I like Mike Cohn’s testing pyramid as a guideline for test allocation, and I’ve mentioned it to a couple of teams around here (for more, read Patrick Wilson-Welsh’s blog and/or see his Agile 2008 presentation). Lately, on one team, we’ve been very earnest about writing Selenium tests for UATs, even doing some ATDD. But we’re seeing what many have seen: Selenium tests are often (necessarily) long and slow, and occasionally brittle. I asked the team what our “testing pyramid” would look like, and, notionally, it’s something like this:
^^^^^^^^^^^^ (GUI/system)^^^^^^^^^^ (functional)^^^^^^^^^^^^^^^^^ (unit)
^^^^^^^^^^ (GUI/system)^^^^ (integration)^^^^^^^^^^ (functional)^^^^^^^^^^^^^^^^^ (unit)

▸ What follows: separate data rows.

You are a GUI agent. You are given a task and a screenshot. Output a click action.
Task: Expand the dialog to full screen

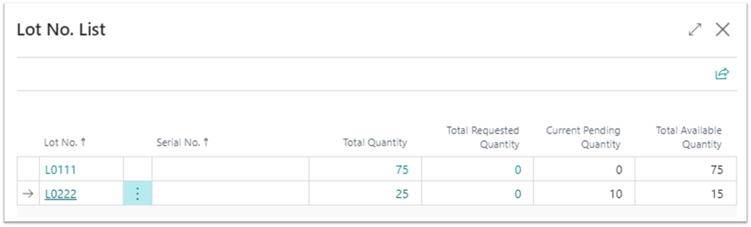[695, 30]
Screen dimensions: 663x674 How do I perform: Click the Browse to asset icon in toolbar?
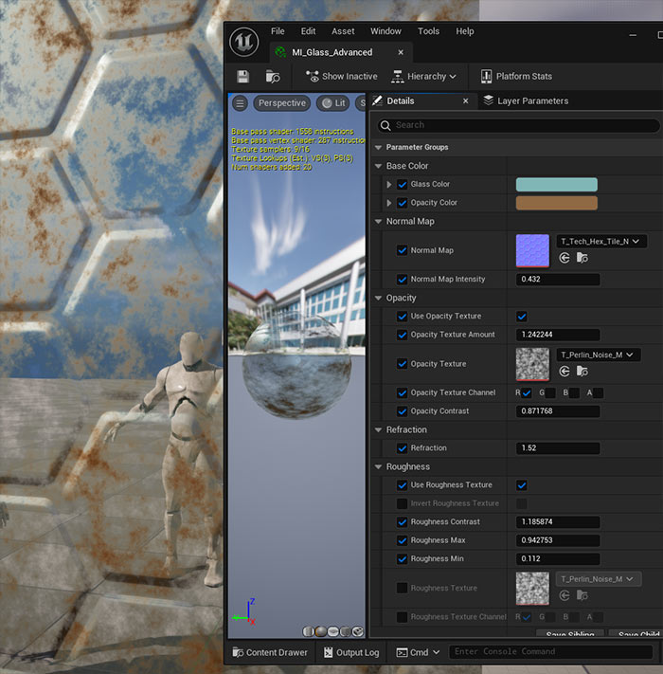click(x=273, y=77)
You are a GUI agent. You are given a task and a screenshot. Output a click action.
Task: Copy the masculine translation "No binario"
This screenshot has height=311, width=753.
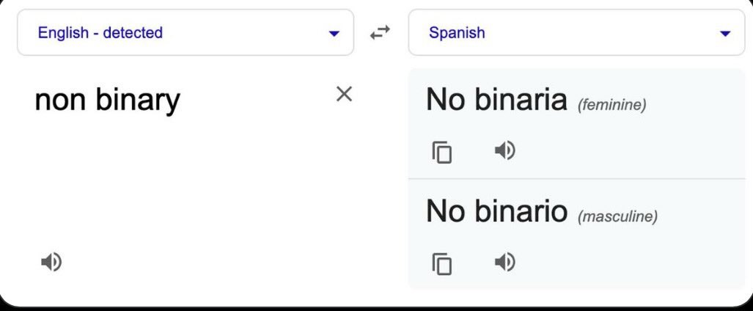point(442,263)
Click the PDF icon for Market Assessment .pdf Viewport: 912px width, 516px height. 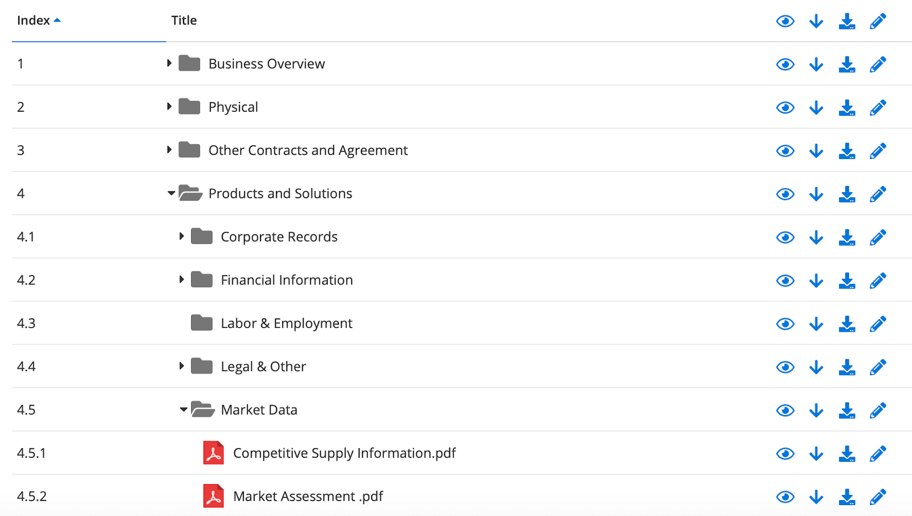(213, 496)
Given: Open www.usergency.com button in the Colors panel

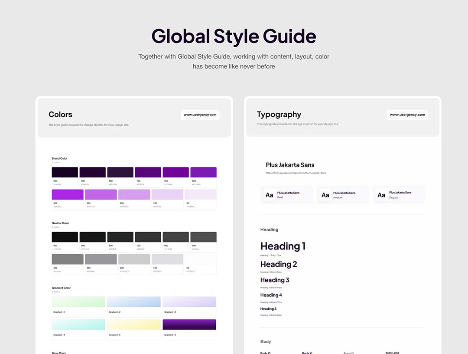Looking at the screenshot, I should pyautogui.click(x=200, y=115).
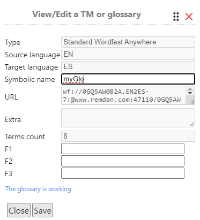Click the Target language field showing ES
This screenshot has height=220, width=200.
(x=128, y=66)
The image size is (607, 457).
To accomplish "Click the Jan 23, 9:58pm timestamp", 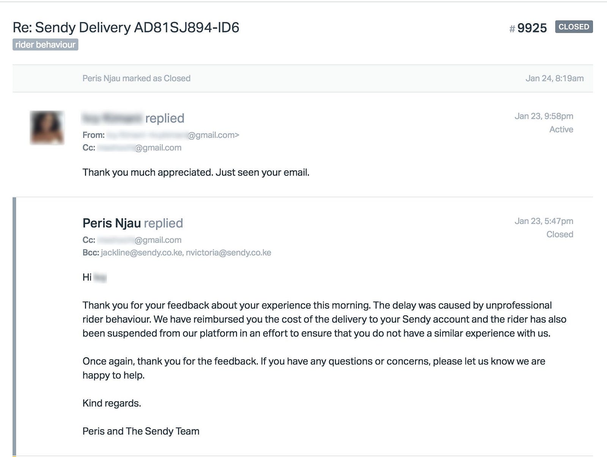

I went ahead and grabbed the actual test numbers from the build(s) — simply the total number of assertions in each of the test levels (unit, functional, integration and UI) — and generated a chart in Excel:
I posted it in our war room; we’ll see what kind of conversation it sparks. It looks like we need to continue moving toward increasing the ratio of webrat (integration) tests to Selenium (UI) tests, as well as upping our base level of units. Using the actual data also corrected my anecdotal assumption that we had a lot more unit tests than we do (see my sketch in my previous post).
UPDATE: I ran the numbers for another team. Here’s their chart:
This team has some UI tests written in Watir, but they don’t run them (so they’re useless). All of their integration tests are Webrat; apparently, these can be run as Selenium tests, but the team isn’t doing that (yet). This team has the fundamentals down well — more unit tests than functional, more functional than integration. We’ll see how they expand the upper levels of their triangle in the coming weeks.